John O. Simpson knew how the staff at school system headquarters operated: much paper shuffling but little contact with students. So after he became superintendent of the Norfolk school system in 1998, he told central office instructional specialists to get out of the building and spend at least 70 percent of their time in classrooms helping teachers.
Several people working at headquarters were not comfortable with the new rules; some resigned or retired. But for others, getting into the classroom became routine. Student test scores began to climb.

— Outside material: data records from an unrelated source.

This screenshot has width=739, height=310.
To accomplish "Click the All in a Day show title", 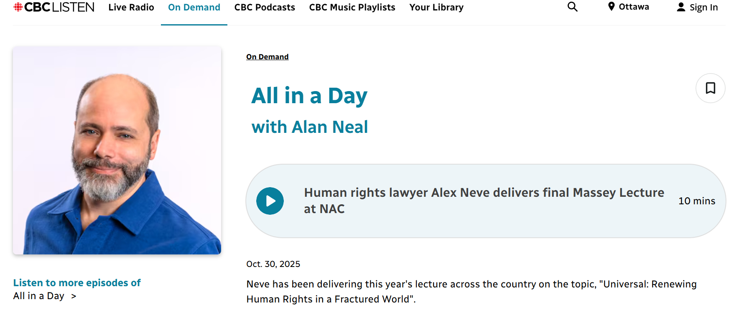I will 309,96.
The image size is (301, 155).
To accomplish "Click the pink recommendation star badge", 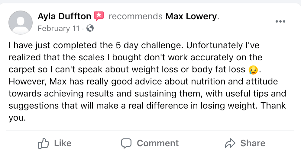I will pyautogui.click(x=99, y=16).
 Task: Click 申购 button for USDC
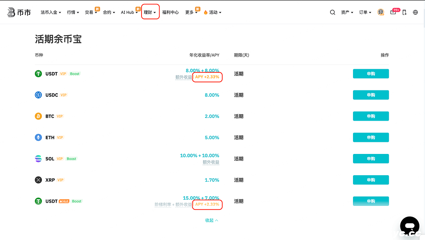371,95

The rise in achievement and the narrowing of the test score gap between affluent and disadvantaged students led to the Norfolk schools receiving this year's Broad (rhymes with road) Prize for Urban Education. The Los Angeles-based Broad Foundation awarded Norfolk $500,000 and cited the school system's revitalization of its headquarters staff and relentless pursuit of classroom data.
The award, fast becoming a benchmark for low-income school systems tired of being singled out as bad examples, was given Sept. 20 at a conference in the District, where representatives from several competing school systems discussed how the D.C. schools, looking for a revival under new superintendent Clifford B. Janey, might someday qualify.
On most measures, the District's public schools rank among the worst in the country, even when compared with other school systems with similarly large numbers of low-income students who, research shows, are usually the most difficult to educate. Several Broad award winners and finalists said the secret to turning around a school system in trouble is making sure the focus is on students, rather than political battles similar to ones that have come to characterize the D.C. schools in recent years.
"The hardest part of this is not the students. They rise to the expectations very quickly," said Laura Schwalm, superintendent of the Garden Grove, Calif., school system, which won the Broad Prize last year. "The challenge is to get all the adults -- governance people, employee groups and other individuals -- to set aside their own interests and base all their decisions and actions on what will be best for the students."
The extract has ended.